» Requirements
Reproduce the data verbatim, starting at the line that contains "Where should I" and ending at the line that contains "pyautogui.click(x=118, y=864)", both lines included.

» Input records
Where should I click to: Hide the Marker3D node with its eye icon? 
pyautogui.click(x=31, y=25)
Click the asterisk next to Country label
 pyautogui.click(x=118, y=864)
==
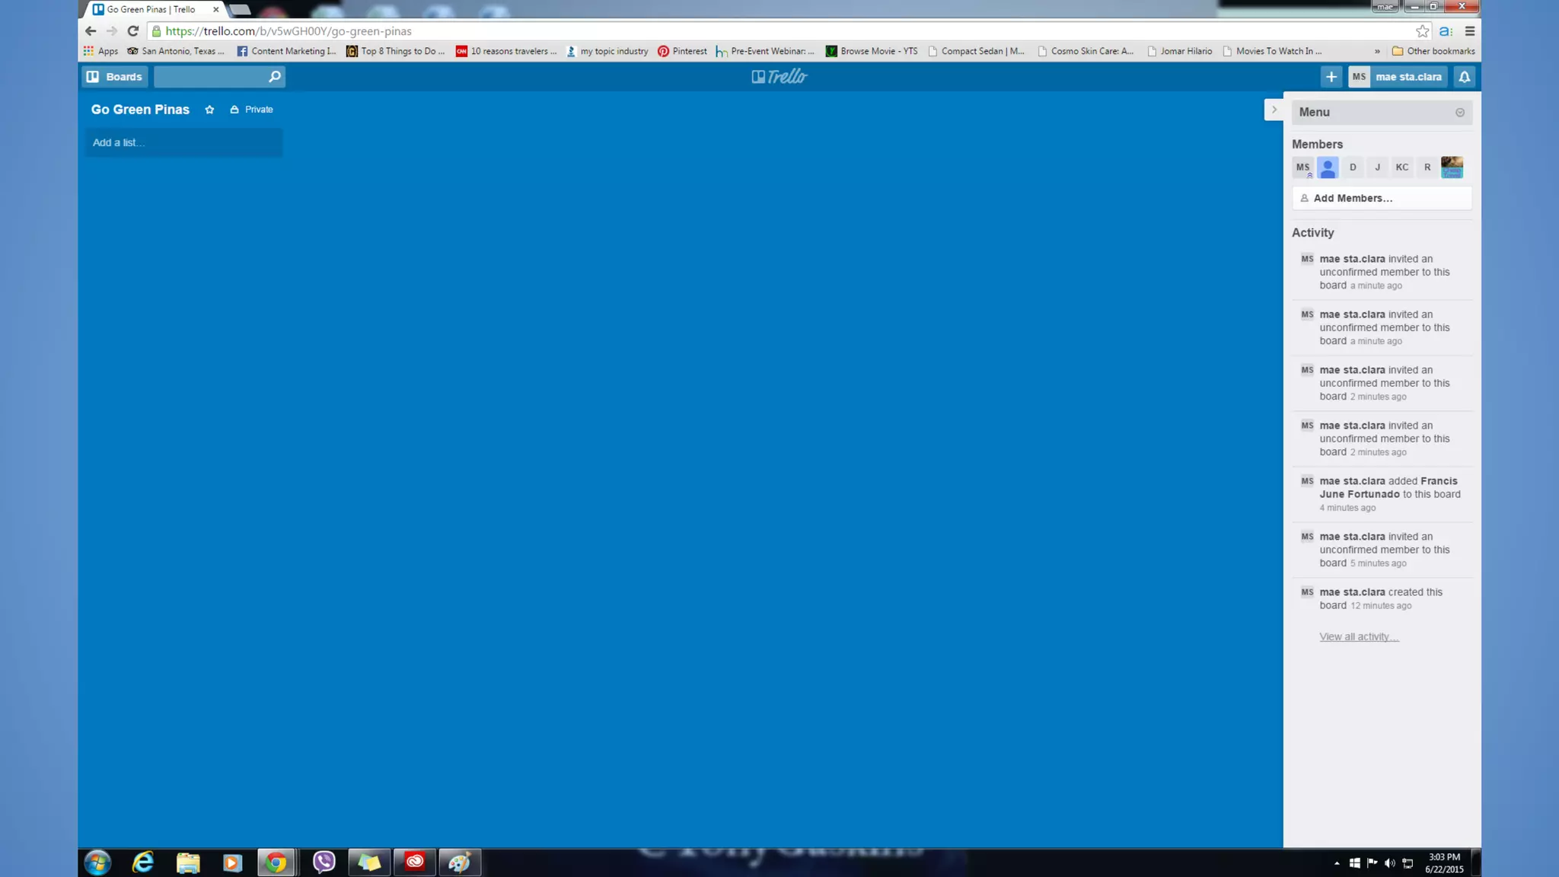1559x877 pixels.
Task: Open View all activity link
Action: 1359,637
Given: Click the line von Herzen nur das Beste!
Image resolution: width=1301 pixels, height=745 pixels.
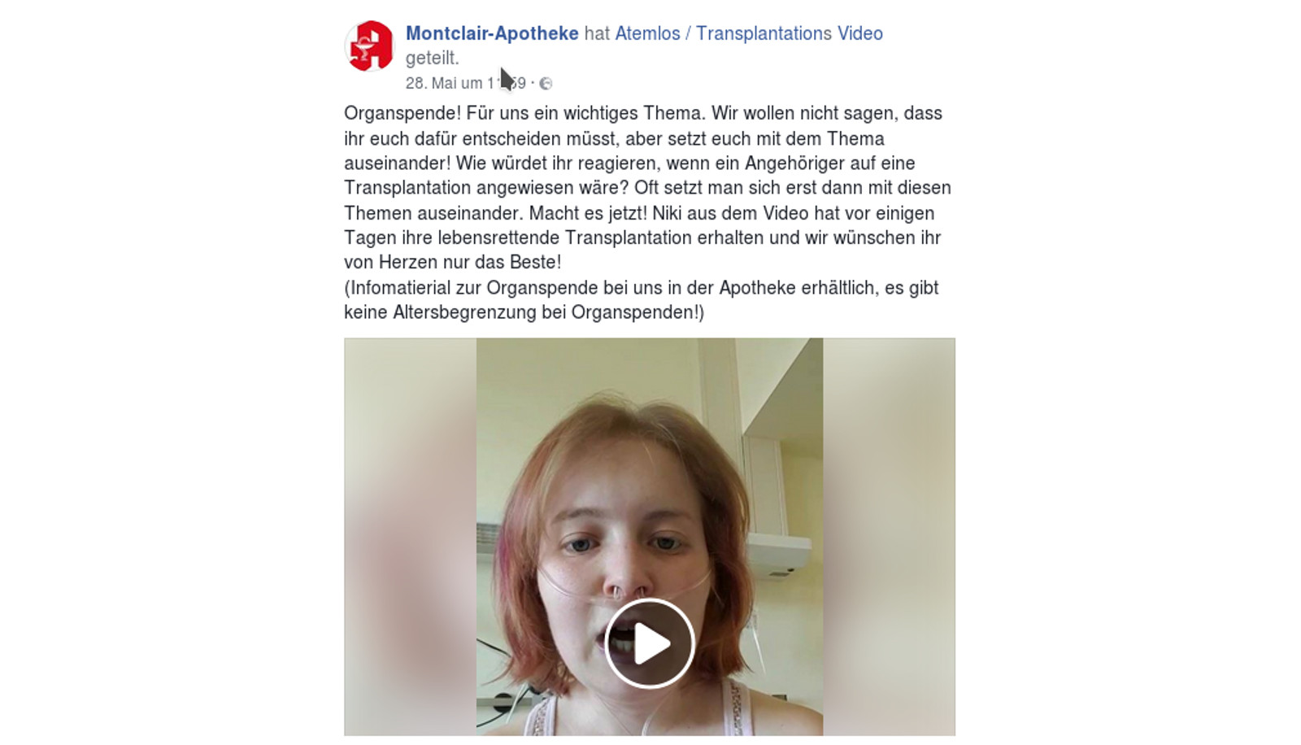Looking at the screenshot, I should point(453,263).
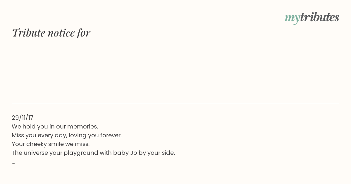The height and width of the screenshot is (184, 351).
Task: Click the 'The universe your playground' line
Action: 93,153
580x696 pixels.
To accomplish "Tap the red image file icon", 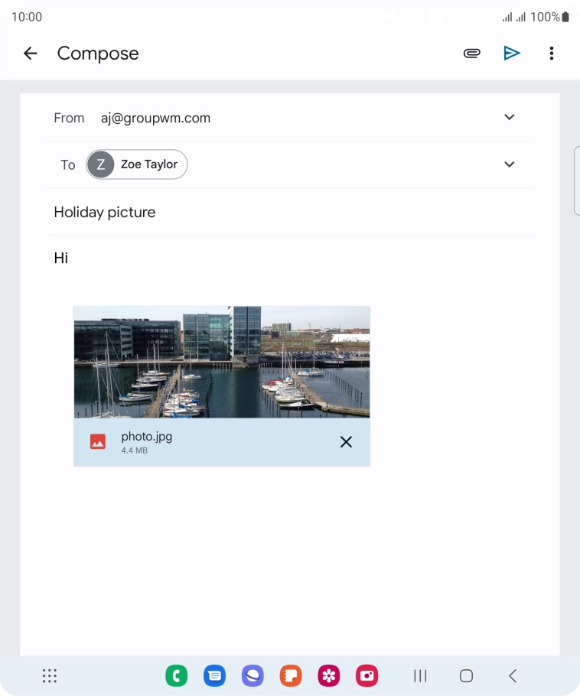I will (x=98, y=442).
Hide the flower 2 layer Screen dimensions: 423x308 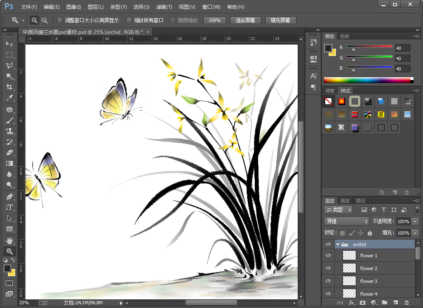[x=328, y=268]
--
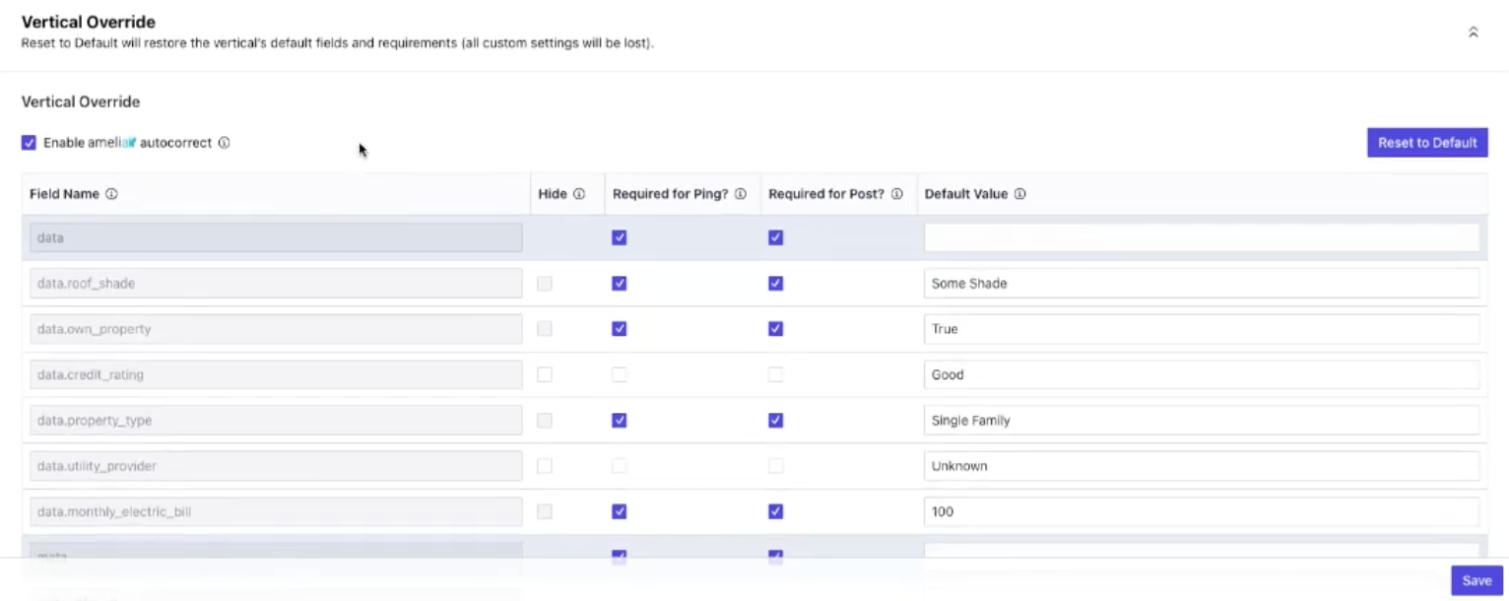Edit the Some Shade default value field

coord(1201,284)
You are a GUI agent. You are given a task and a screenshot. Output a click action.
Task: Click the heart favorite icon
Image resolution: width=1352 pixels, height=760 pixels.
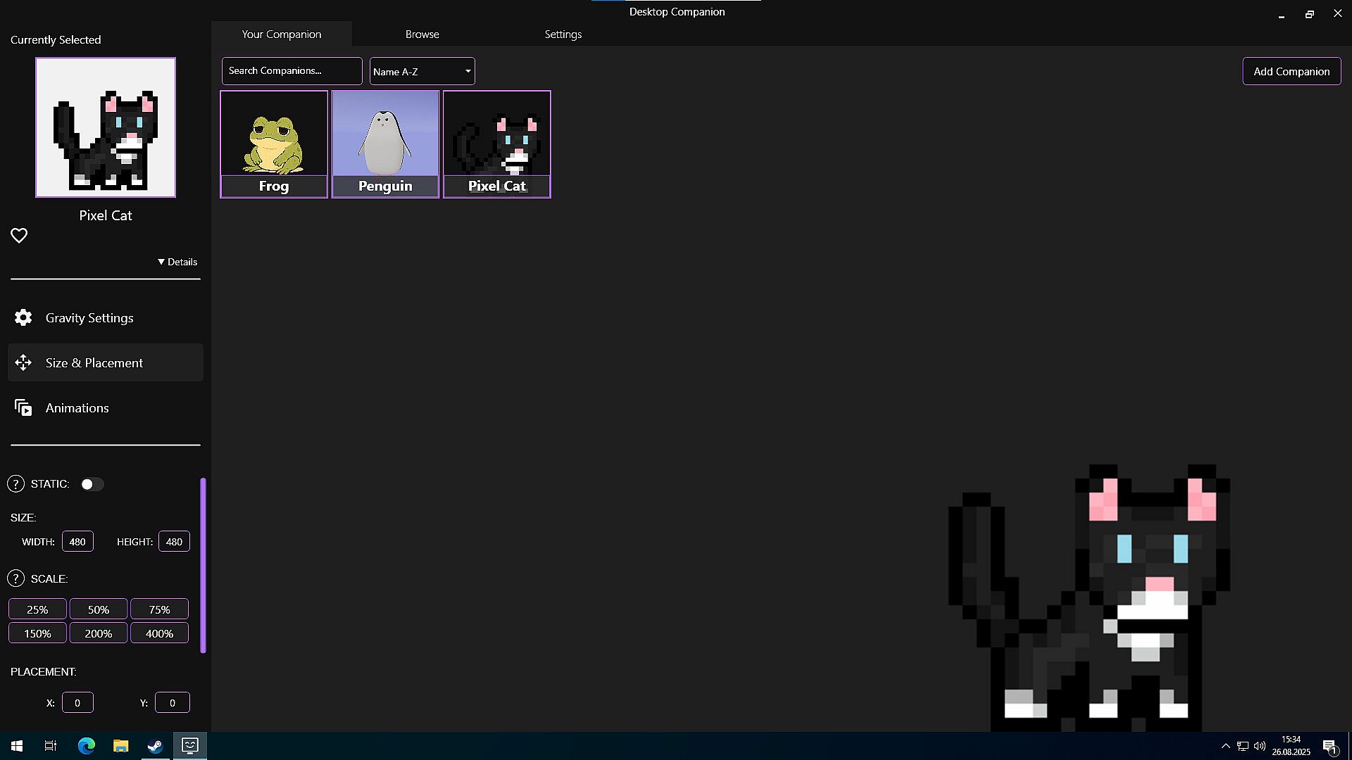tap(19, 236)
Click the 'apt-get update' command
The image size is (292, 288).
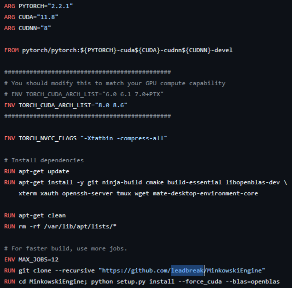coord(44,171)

» Output below
Where should I click to: Hide the Marker3D node with its eye icon? 
pyautogui.click(x=31, y=25)
Click the asterisk next to Country label
 pyautogui.click(x=118, y=864)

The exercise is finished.